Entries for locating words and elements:
— BEGIN —

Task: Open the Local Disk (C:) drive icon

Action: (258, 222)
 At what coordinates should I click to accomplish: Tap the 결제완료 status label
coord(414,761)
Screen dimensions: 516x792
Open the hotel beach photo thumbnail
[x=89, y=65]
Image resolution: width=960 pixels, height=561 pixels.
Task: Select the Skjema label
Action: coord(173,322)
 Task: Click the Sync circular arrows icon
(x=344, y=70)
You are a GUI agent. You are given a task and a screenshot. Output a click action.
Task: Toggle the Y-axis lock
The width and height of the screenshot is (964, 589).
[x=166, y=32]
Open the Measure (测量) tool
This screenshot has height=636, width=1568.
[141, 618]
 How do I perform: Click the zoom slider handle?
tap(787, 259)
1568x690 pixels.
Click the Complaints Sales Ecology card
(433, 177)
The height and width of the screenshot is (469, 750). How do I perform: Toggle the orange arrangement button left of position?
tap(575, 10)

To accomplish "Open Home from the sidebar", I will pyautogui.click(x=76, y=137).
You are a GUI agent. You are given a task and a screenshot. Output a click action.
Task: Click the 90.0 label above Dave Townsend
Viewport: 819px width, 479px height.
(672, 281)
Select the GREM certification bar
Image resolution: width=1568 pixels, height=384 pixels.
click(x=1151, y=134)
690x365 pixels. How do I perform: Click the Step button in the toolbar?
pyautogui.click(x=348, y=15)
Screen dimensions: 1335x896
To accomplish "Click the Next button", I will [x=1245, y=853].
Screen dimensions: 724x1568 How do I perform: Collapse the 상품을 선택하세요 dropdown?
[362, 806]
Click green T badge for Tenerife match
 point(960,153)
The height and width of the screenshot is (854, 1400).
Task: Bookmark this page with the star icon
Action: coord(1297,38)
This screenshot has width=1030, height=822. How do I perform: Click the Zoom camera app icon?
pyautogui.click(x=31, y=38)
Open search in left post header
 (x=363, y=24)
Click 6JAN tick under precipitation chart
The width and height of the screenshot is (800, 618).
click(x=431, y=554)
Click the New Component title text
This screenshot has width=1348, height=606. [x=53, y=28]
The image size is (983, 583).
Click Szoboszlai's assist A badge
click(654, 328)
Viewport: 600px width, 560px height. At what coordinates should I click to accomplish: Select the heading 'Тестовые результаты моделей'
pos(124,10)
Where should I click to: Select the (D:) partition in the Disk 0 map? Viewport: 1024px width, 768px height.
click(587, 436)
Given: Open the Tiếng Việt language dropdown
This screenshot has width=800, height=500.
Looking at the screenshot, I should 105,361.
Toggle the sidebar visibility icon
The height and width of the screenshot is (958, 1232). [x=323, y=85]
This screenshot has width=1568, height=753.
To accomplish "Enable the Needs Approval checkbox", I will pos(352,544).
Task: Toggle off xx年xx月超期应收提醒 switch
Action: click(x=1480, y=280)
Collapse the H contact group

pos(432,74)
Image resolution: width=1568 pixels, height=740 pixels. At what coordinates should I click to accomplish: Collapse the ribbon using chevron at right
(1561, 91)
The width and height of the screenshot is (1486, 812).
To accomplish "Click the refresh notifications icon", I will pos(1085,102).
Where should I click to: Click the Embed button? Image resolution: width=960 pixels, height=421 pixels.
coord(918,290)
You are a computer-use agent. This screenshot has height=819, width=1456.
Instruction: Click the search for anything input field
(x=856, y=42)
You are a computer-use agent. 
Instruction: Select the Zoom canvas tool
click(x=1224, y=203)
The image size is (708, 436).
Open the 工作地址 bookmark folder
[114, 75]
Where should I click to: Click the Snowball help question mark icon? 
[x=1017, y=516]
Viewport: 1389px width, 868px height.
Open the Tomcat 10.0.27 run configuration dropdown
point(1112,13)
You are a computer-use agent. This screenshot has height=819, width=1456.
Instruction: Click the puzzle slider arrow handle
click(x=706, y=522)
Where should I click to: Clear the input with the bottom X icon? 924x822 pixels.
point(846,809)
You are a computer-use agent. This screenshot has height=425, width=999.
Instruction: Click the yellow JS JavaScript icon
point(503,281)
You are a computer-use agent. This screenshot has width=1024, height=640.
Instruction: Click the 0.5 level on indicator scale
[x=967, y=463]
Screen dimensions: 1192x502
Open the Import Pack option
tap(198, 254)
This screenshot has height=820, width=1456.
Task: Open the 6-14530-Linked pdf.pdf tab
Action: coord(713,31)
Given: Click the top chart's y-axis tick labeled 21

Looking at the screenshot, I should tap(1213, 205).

— END —

> _THE TASK_:
Reproduce every line of the listing above, character for character, from start to finish.

> _WRITTEN RESPONSE_:
Task: Open the Local Disk (C:) drive icon

Action: (258, 222)
 At what coordinates should I click to accomplish: Tap the 결제완료 status label
coord(414,761)
Screen dimensions: 516x792
Open the hotel beach photo thumbnail
[x=89, y=65]
Image resolution: width=960 pixels, height=561 pixels.
Task: Select the Skjema label
Action: coord(173,322)
 Task: Click the Sync circular arrows icon
(x=344, y=70)
You are a GUI agent. You are given a task and a screenshot. Output a click action.
Task: Toggle the Y-axis lock
The width and height of the screenshot is (964, 589).
[x=166, y=32]
Open the Measure (测量) tool
This screenshot has height=636, width=1568.
[141, 618]
 How do I perform: Click the zoom slider handle?
tap(787, 259)
1568x690 pixels.
Click the Complaints Sales Ecology card
(433, 177)
The height and width of the screenshot is (469, 750). How do I perform: Toggle the orange arrangement button left of position?
tap(575, 10)

To accomplish "Open Home from the sidebar", I will pyautogui.click(x=76, y=137).
You are a GUI agent. You are given a task and a screenshot. Output a click action.
Task: Click the 90.0 label above Dave Townsend
Viewport: 819px width, 479px height.
(672, 281)
Select the GREM certification bar
Image resolution: width=1568 pixels, height=384 pixels.
click(x=1151, y=134)
690x365 pixels. How do I perform: Click the Step button in the toolbar?
pyautogui.click(x=348, y=15)
Screen dimensions: 1335x896
To accomplish "Click the Next button", I will [x=1245, y=853].
Screen dimensions: 724x1568 How do I perform: Collapse the 상품을 선택하세요 dropdown?
[362, 806]
Click green T badge for Tenerife match
 point(960,153)
The height and width of the screenshot is (854, 1400).
Task: Bookmark this page with the star icon
Action: coord(1297,38)
This screenshot has width=1030, height=822. How do I perform: Click the Zoom camera app icon?
pyautogui.click(x=31, y=38)
Open search in left post header
 (x=363, y=24)
Click 6JAN tick under precipitation chart
The width and height of the screenshot is (800, 618).
click(x=431, y=554)
Click the New Component title text
This screenshot has width=1348, height=606. [x=53, y=28]
The image size is (983, 583).
Click Szoboszlai's assist A badge
click(654, 328)
Viewport: 600px width, 560px height. At what coordinates should I click to accomplish: Select the heading 'Тестовые результаты моделей'
pos(124,10)
Where should I click to: Select the (D:) partition in the Disk 0 map? Viewport: 1024px width, 768px height.
click(587, 436)
Given: Open the Tiếng Việt language dropdown
This screenshot has width=800, height=500.
Looking at the screenshot, I should 105,361.
Toggle the sidebar visibility icon
The height and width of the screenshot is (958, 1232). [x=323, y=85]
This screenshot has width=1568, height=753.
To accomplish "Enable the Needs Approval checkbox", I will pos(352,544).
Task: Toggle off xx年xx月超期应收提醒 switch
Action: click(x=1480, y=280)
Collapse the H contact group

pos(432,74)
Image resolution: width=1568 pixels, height=740 pixels. At what coordinates should I click to accomplish: Collapse the ribbon using chevron at right
(1561, 91)
The width and height of the screenshot is (1486, 812).
To accomplish "Click the refresh notifications icon", I will pos(1085,102).
Where should I click to: Click the Embed button? Image resolution: width=960 pixels, height=421 pixels.
coord(918,290)
You are a computer-use agent. This screenshot has height=819, width=1456.
Instruction: Click the search for anything input field
(x=856, y=42)
You are a computer-use agent. 
Instruction: Select the Zoom canvas tool
click(x=1224, y=203)
The image size is (708, 436).
Open the 工作地址 bookmark folder
[114, 75]
Where should I click to: Click the Snowball help question mark icon? 
[x=1017, y=516]
Viewport: 1389px width, 868px height.
Open the Tomcat 10.0.27 run configuration dropdown
point(1112,13)
You are a computer-use agent. This screenshot has height=819, width=1456.
Instruction: Click the puzzle slider arrow handle
click(x=706, y=522)
Where should I click to: Clear the input with the bottom X icon? 924x822 pixels.
point(846,809)
You are a computer-use agent. This screenshot has height=425, width=999.
Instruction: Click the yellow JS JavaScript icon
point(503,281)
You are a computer-use agent. This screenshot has width=1024, height=640.
Instruction: Click the 0.5 level on indicator scale
[x=967, y=463]
Screen dimensions: 1192x502
Open the Import Pack option
tap(198, 254)
This screenshot has height=820, width=1456.
Task: Open the 6-14530-Linked pdf.pdf tab
Action: coord(713,31)
Given: Click the top chart's y-axis tick labeled 21

Looking at the screenshot, I should tap(1213, 205).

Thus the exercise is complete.